Я высказал эту свою мысль Илье, на что тот ответил:
— Иззи, ты мыслишь, значит существуешь. Всё просто: вспомни Уилла Оккама.
Я попробовал вспомнить, кто такой Оккам (в этом новом состоянии я сразу обнаружил, что помню всю свою жизнь в мелочах, даже то, что к старости позабыл), но не вышло.
— О ком ты говоришь? — спросил я.
— А… Ты же православный… Восемнадцатый век… В общем, монах такой католический жил в древности, ещё до тебя… Впрочем, сейчас это не важно. Потом, когда подключишься к Солнечной Сети, узнаешь подробнее про него, если захочешь… В общем, не накручивай и не усложняй, когда всё просто и очевидно. Понятно?
Я не стал спорить. В конце концов, я ведь был. Грех жаловаться.
На работу со мной у Ильи ушло две сотни симчасов — условных единиц виртуального времени, отличных от времени в истинном мире, к переходу в который и должен был меня подготовить Илья.
Его работа это что-то вроде работы акушера: без Ильи и других, таких как он операторов воскрешения, возвращаемые к жизни мертвецы впадали бы в безумие, едва оказавшись в мире будущего. Настолько этот мир отличался от того мира, в котором жили они прежде.
— Быть может, мне стоит побыть здесь подольше… — с опасением сказал я моему оператору, когда тот объяснил мне, почему так важно, чтобы вернувшиеся из небытия какое-то время пребывали в безопасной симуляции.
— Нет. Не стоит затягивать. Да и ресурсы системы не безграничны… В очереди на воскрешение ещё миллиарды умерших, среди которых большинство требует серьёзной доработки…
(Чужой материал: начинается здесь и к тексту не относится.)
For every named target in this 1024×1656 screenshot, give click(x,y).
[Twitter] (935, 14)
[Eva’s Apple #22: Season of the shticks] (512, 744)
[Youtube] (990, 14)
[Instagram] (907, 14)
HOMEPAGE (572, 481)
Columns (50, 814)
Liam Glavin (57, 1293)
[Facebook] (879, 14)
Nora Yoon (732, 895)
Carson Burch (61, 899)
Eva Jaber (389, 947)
— То есть, как?.. какой доработки? — не понял я.
— Ну, вот смотри, Иззи. Вот ты — граф, прожил почти семьдесят лет, образован, начитан, знаешь несколько языков — интеллектуал… С тобой не надо притворяться Иисусом, или Аллахом, или Зевсом каким-нибудь… А вот взять, хотя бы, твоих слуг, или крепостных… Как думаешь, им я скоро объясню, что такое симуляция?